Gender & Sexual Orientation日本語版はこちら
Perhaps the most dramatic development in Japan’s sexual culture during the 19th century involved the public perception of an individual’s sex, gender and sexual orientation.
Up until the 19th century, a person’s sex—either male or female, as defined by his or her genitalia—was considered distinct from his or her gender, a more subjective, potentially varied form of self-identification based upon such factors as behavior, clothing, sexual orientation, and use of language. For this reason, third-gender groups such as wakashū—adolescent males identified by their long-sleeved furisode robes, partly shaved heads, and brightly colored caps—were distinguished from both men and women. In the various roles they assumed as Buddhist acolytes, samurai attendants, and actors on the Kabuki stage, wakashū were desired by both adult men and women. While homosexual relationships between adult men were not publicly acknowledged, trysts between adult men and wakashū, known as nanshoku (literally, “male love”), were exceedingly common.

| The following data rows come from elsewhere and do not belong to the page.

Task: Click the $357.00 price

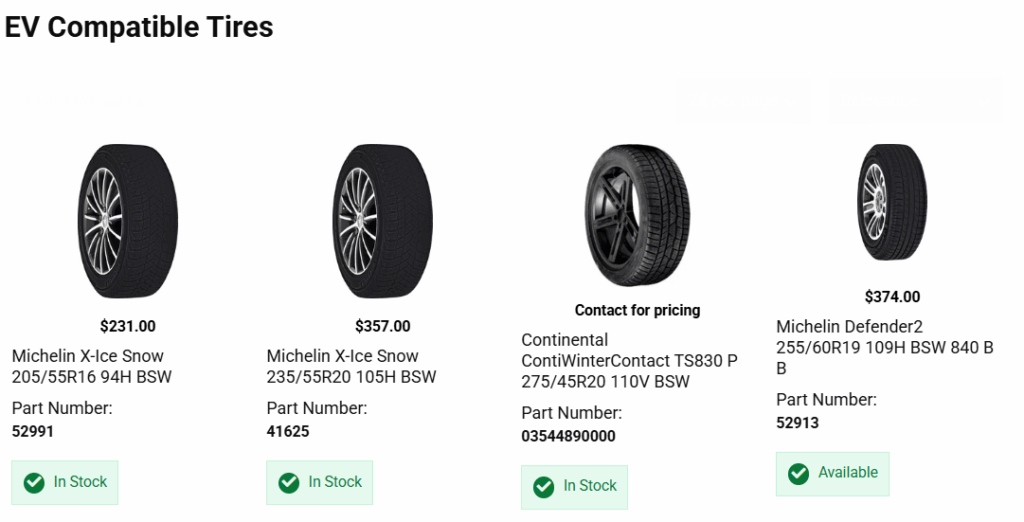Action: tap(383, 326)
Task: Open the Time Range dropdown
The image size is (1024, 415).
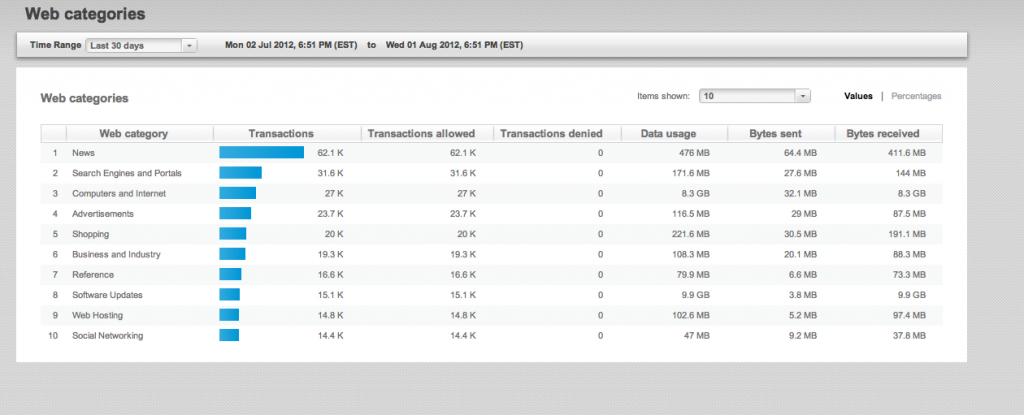Action: click(x=142, y=45)
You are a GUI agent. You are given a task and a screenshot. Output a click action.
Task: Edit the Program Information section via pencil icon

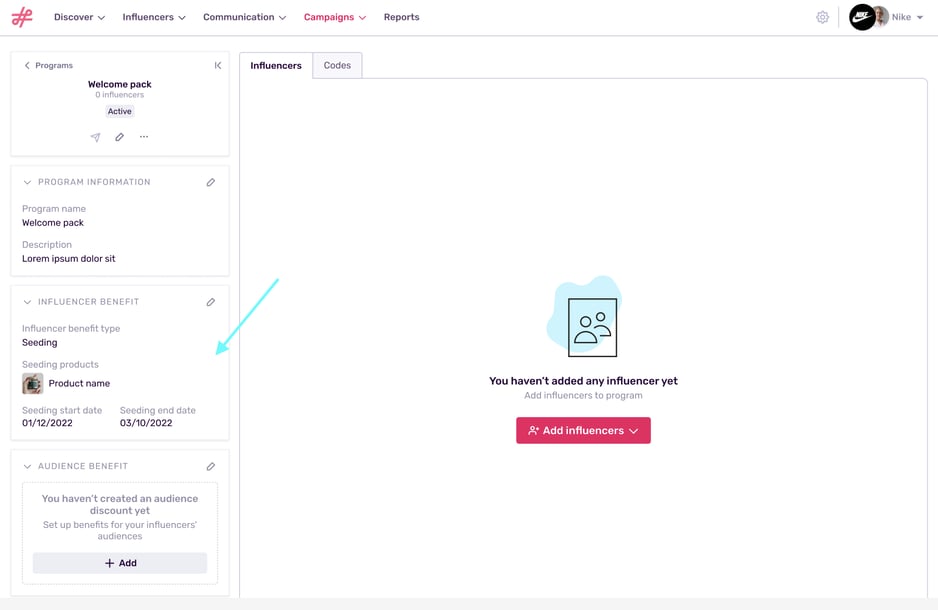[211, 182]
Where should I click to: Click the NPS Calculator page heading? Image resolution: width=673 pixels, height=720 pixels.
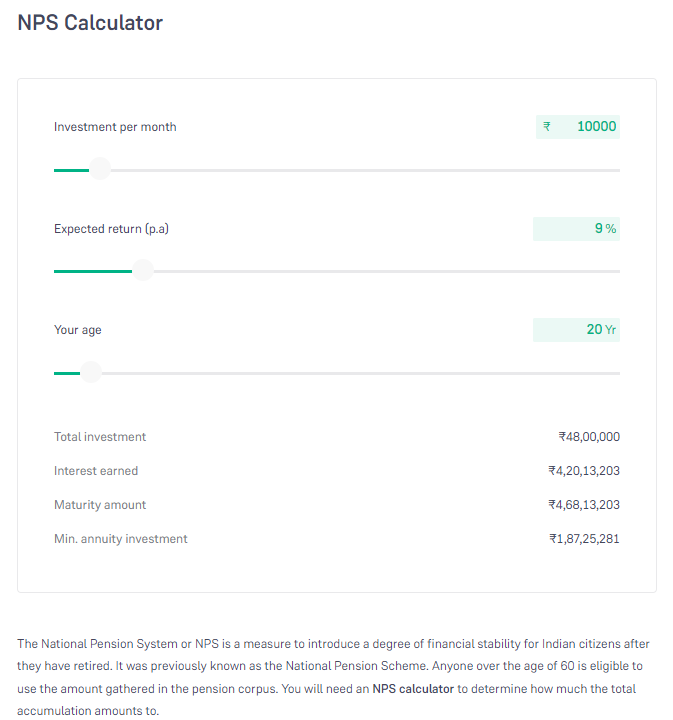point(90,23)
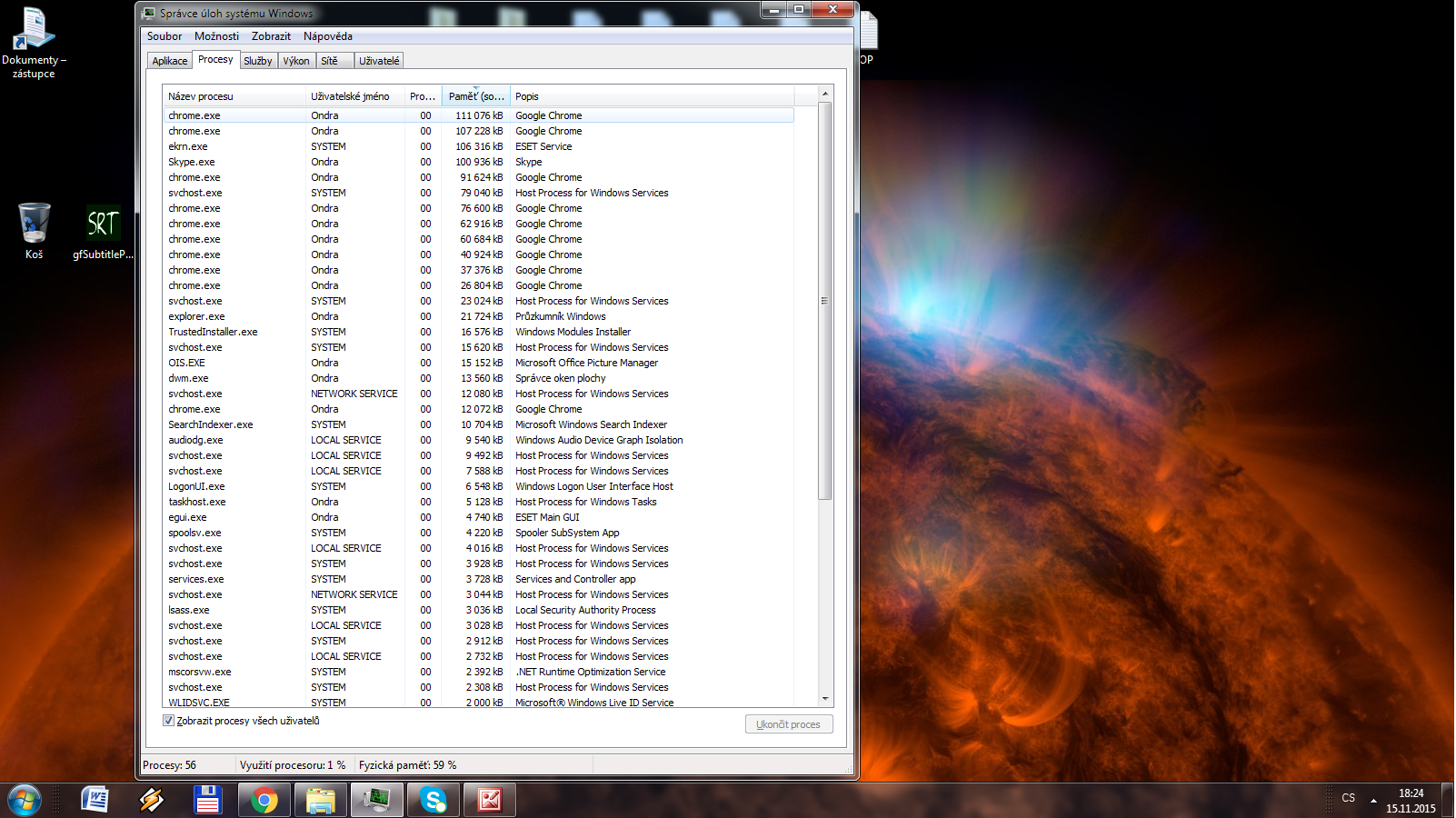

To a large extent, the popularity of wakashū and the sexual practice of nanshoku waned after the early 18th century, but many works of 19th-century shunga indicate that they did not disappear entirely. Meanwhile, artists such as Keisai Eisen (1790–1848), Utagawa Hiroshige (1797–1858), and Utagawa Kuniyoshi (1797–1861) continued to challenge traditional notions about sexual identity through depictions of male homosexuality, female transvestitism, and even hermaphroditism. By the early 20th century, institutions such as the Takarazuka Theater in Hyōgo Prefecture would become a center of lesbian culture, and public figures such as the author Mishima Yukio (1925–1970) would publicly identify themselves as gay.